◆ TASK BRIEF
Some of the lines below need repeating. Reproduce exactly those between the lines holding "Task: Open the more sort options ellipsis" and "Given: Select the Publish", inclusive.
-------- DATA UNDER STUDY --------
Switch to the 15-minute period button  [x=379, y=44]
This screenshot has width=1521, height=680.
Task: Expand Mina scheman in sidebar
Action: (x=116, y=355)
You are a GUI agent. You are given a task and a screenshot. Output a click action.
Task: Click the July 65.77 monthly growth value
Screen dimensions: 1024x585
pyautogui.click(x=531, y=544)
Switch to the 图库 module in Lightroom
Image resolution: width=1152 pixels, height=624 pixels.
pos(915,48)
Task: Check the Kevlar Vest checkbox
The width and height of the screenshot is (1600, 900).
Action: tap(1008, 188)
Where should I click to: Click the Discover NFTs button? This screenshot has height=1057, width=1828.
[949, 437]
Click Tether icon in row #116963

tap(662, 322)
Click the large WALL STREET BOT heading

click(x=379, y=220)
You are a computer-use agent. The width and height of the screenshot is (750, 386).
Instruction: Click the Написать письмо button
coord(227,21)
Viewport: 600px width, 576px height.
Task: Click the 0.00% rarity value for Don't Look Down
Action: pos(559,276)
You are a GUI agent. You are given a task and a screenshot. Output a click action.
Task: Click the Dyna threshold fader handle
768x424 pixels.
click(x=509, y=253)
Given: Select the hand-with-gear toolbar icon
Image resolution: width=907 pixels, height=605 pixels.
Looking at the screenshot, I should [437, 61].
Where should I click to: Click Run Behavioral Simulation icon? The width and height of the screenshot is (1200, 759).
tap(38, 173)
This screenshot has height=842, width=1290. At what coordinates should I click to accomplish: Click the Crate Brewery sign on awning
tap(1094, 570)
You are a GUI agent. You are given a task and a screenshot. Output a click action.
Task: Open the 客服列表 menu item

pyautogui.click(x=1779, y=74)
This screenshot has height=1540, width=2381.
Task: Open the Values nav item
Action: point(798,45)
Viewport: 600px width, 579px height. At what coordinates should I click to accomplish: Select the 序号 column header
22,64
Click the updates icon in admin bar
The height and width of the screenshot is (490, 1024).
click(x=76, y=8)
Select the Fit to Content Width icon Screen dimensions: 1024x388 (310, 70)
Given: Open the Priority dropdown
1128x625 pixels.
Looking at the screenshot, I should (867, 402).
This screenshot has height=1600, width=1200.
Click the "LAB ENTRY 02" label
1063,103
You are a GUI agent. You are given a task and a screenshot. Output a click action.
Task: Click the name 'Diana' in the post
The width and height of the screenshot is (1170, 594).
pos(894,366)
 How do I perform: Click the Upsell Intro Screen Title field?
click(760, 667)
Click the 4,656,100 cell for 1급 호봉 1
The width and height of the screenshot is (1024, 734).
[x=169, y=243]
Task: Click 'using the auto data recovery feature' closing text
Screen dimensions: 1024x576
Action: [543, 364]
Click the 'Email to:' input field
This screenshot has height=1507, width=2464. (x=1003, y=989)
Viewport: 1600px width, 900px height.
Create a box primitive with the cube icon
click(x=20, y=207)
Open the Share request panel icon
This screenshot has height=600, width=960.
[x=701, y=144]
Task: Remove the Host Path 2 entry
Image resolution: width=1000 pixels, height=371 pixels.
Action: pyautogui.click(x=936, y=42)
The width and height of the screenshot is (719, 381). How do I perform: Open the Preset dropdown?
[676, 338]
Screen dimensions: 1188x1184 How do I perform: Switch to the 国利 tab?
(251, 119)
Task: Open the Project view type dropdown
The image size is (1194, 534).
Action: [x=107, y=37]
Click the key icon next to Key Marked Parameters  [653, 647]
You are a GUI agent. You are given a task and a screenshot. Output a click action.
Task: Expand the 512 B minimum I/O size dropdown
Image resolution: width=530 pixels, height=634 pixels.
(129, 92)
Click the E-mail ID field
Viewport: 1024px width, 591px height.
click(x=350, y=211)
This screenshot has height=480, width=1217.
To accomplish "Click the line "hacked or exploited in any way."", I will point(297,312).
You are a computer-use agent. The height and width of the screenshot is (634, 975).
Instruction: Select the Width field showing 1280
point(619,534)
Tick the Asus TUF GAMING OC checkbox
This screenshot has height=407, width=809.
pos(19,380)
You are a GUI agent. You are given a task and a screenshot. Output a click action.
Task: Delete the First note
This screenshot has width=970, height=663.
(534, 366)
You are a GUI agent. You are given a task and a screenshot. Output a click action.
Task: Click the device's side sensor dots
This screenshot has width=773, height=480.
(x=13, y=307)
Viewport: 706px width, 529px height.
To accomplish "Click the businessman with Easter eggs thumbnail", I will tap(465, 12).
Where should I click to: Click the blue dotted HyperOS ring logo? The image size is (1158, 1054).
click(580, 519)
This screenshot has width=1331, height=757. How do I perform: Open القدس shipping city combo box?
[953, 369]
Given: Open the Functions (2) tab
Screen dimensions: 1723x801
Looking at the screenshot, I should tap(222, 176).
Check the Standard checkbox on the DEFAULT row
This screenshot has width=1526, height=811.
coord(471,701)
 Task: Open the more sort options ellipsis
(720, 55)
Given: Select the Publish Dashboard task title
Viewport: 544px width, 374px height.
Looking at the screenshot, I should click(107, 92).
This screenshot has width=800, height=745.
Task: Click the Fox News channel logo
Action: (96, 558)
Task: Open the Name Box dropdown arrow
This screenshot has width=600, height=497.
--------
◆ ANSWER BOX
 Task: Open the more sort options ellipsis
(720, 55)
Given: Select the Publish Dashboard task title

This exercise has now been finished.